The Bob and Brooke Beehive family is a family of five designed to help illustrate the tax burden of a “typical” Utah family. This typical family has been created using data from the U.S. Census Bureau and several publications by the Utah State Tax Commission. Income and spending patterns were taken from both locally and nationally from 2020 and 2021.
The new report sheds light on what they faced in 2021:
Federal Income Tax
The largest change the family saw in 2021 was a significant drop in their federal income tax liability. Bob and Brooke went from paying around $400 in 2021 to a refund of more than $2,300 in 2022. This was due to the large increase in the federal child tax credit for the tax year 2022, which took it from $2,000 per child to $3,000 per child. This resulted in Bob and Brooke getting a large federal income tax refund. Taxpayers should note that this is likely a one-time event, since the credit is back to $2,000 for the 2022 tax year. It is unlikely that Congress will take any action on changing that before year end.
Federal Social Security and Medicare/Payroll Tax
As in previous years, by far the largest tax burden families face is their federal Social Security and Medicare taxes, also known as Payroll Taxes. It makes up over 56% of the overall taxes that they pay, $13,042 out of the $20,814 total. In the example family, Bob works for an employer and Brooke is self-employed. Therefore, Brooke has to pay all 15.3% of her gross income directly in self-employment/payroll tax. Bob has half of the total, 7.65% taken out of his paycheck and the other 7.65% is paid by the employer as payroll tax. Some question why we include the amount Bob’s employer pays in their total tax burden since it is not directly paid by Bob.

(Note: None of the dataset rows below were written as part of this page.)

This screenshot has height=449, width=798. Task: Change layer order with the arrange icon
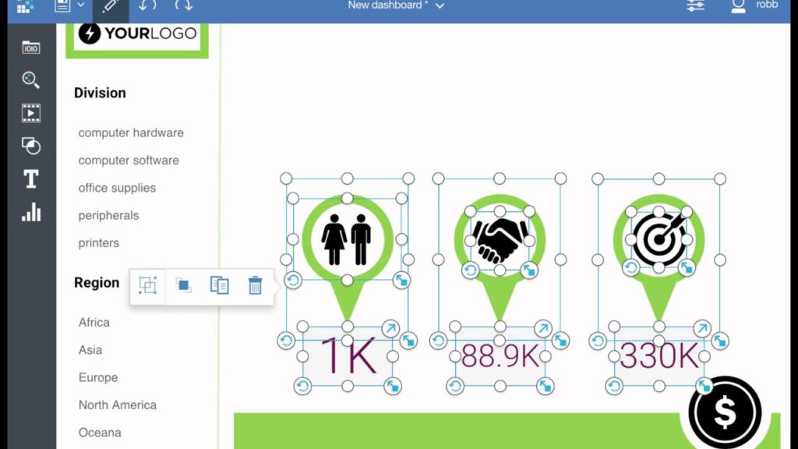point(184,285)
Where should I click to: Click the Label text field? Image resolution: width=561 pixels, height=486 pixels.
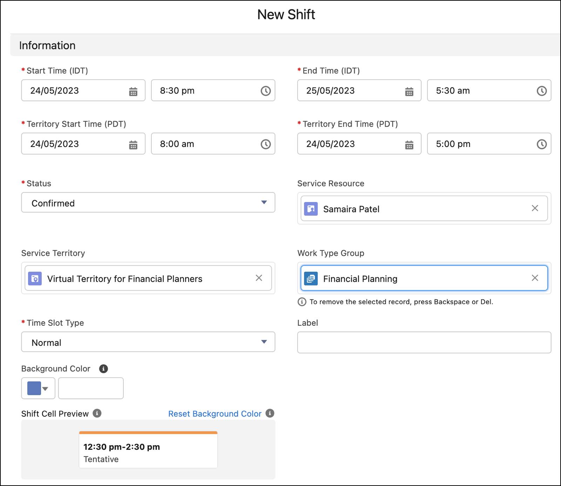point(424,343)
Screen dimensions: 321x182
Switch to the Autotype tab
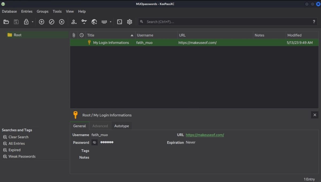click(122, 126)
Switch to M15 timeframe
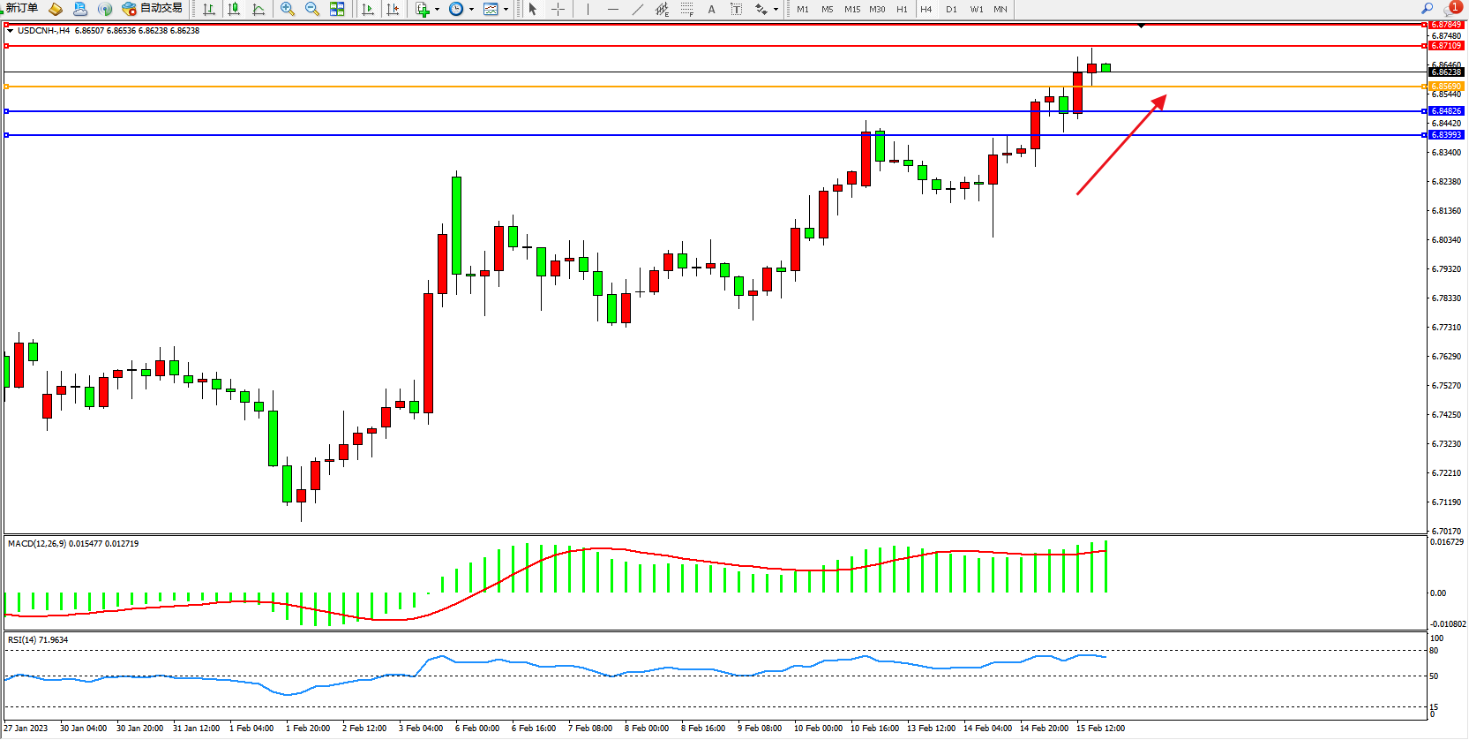 tap(851, 9)
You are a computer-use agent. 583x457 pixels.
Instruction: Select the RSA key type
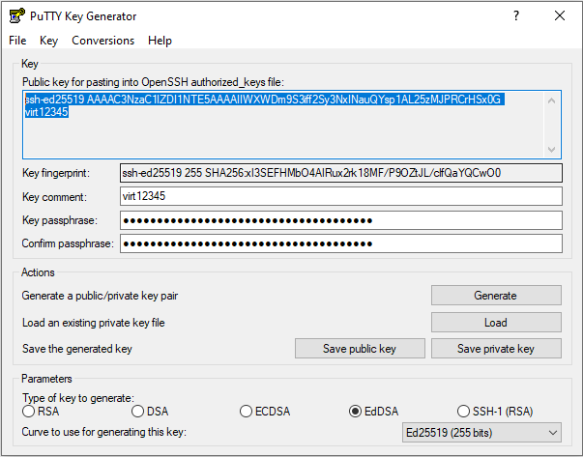point(29,412)
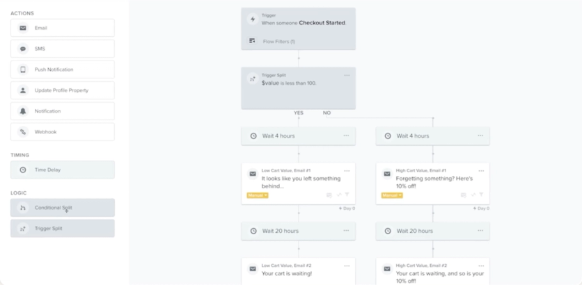Image resolution: width=582 pixels, height=285 pixels.
Task: Open three-dot menu on High Cart Email #2
Action: (481, 266)
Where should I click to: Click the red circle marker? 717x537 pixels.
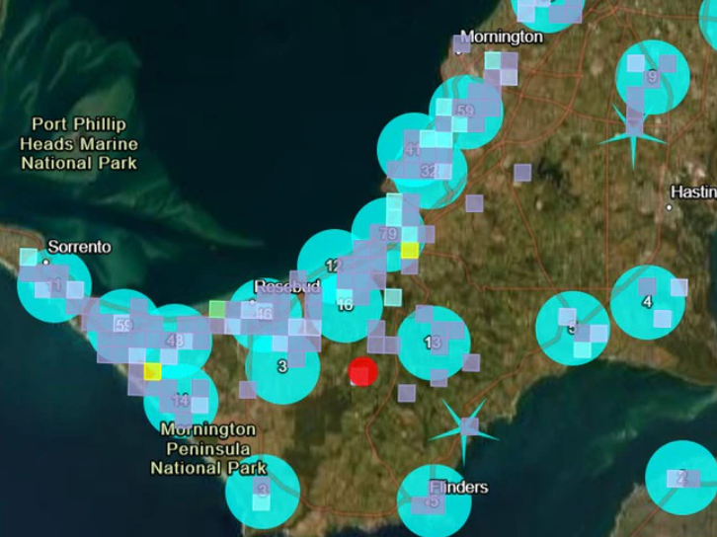coord(362,372)
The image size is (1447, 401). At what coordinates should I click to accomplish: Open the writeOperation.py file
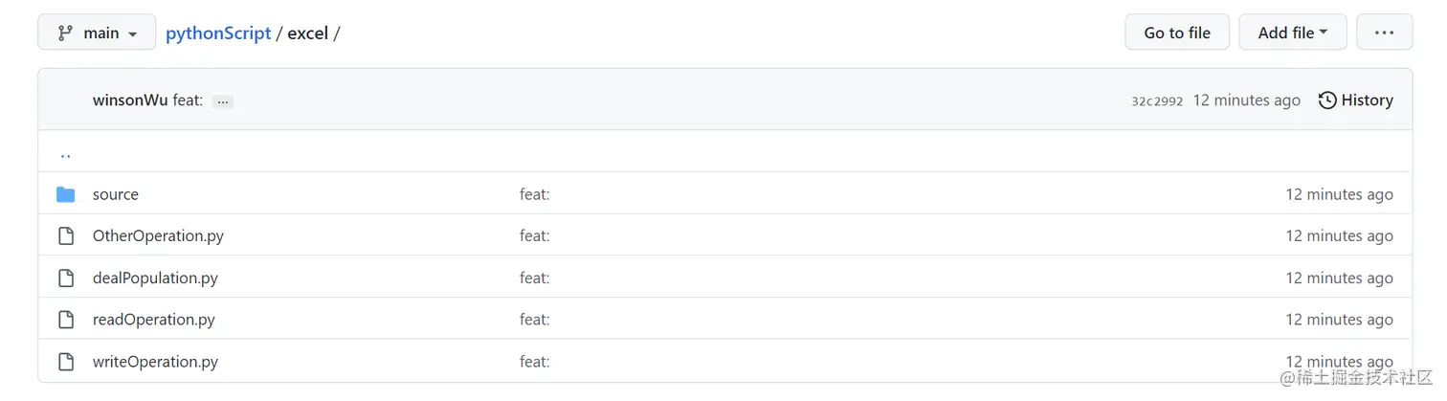tap(155, 362)
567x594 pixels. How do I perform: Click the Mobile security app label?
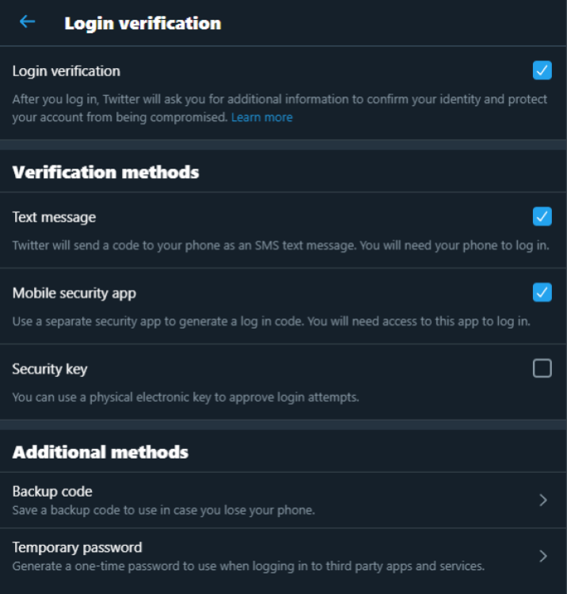tap(74, 294)
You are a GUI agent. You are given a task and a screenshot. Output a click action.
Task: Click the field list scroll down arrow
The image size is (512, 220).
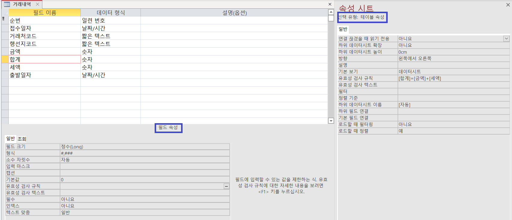331,121
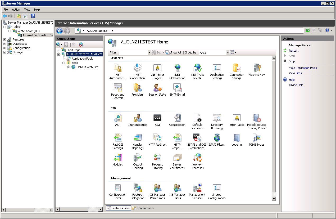This screenshot has width=336, height=219.
Task: Open the Connection Strings feature
Action: [237, 68]
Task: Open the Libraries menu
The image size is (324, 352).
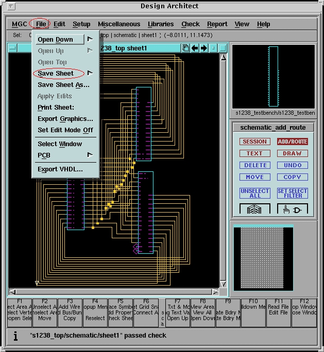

The answer to that question is rather simple.
When the government started social security in the 1930’s, the initial amount of the tax was 1%. Through the decades since then, the governments’ thirst for more money has caused that rate to be stepped up bit by bit to the current 15.3%. When Medicare was formed in the 1960’s, that tax rate was added in as well. Just because the government has hidden half of the tax by sticking it to the employers instead of directly from the worker, it still effectively comes out of the pocket of the taxpayer in lower wages and increased costs for the employer. One also needs to remember that self employed individuals pay all 15.3%. Therefore, including all of it in the total tax burden is the right thing to do.
Property Taxes
The Beehive family saw a modest increase in their property taxes in 2021 due to a few factors. The most significant factor was the continuation of the freeze of the tax rate on the state basic levy, which funds public education statewide. The Legislature passed HB 293 back in 2018, which froze the basic rate for 5 years to create a property tax increase. There is one year left on the freeze. As property values continue to rise, the freeze continues to raise property taxes. This was a factor in the Beehive family’s increased property taxes in 2021.
Additionally, a few of the taxing entities that encompass their property went through the Truth in Taxation process and raised their certified tax rates, which also contributed to their tax increase.
State Income Taxes
The Beehive family saw a modest decrease in their state income tax in 2021 due to the passage of SB 153 (R-Fillmore). That bill increased the personal exemption amount from $565 to $1,750, which decreases income taxes for those with dependents. Even though their income went up over the previous year, Bob and Brooke saw their state income tax liability drop by about $80.
Sales Taxes and Excise Taxes
With national data showing a slightly lower level of spending in most categories in 2021 versus 2020, the sales tax and excise tax burden of the Beehive family remained relatively flat. There were no substantial legislative changes in sales tax or excise tax rates in 2021.
Auto Taxes
Although the state gas tax rate increased about a half of a cent in 2021, the Beehive family did not see a meaningful change in their auto taxes last year. Based on the registration fees and fuel taxes they paid, their auto taxes were relatively flat.
The Beehive Family report will continue to help policymakers view the overall tax burden the “typical” family in Utah faces each year. It will also help educate them on what potential tax law changes would do to them as well and your Utah Taxpayers Association will continue to provide that information going forward.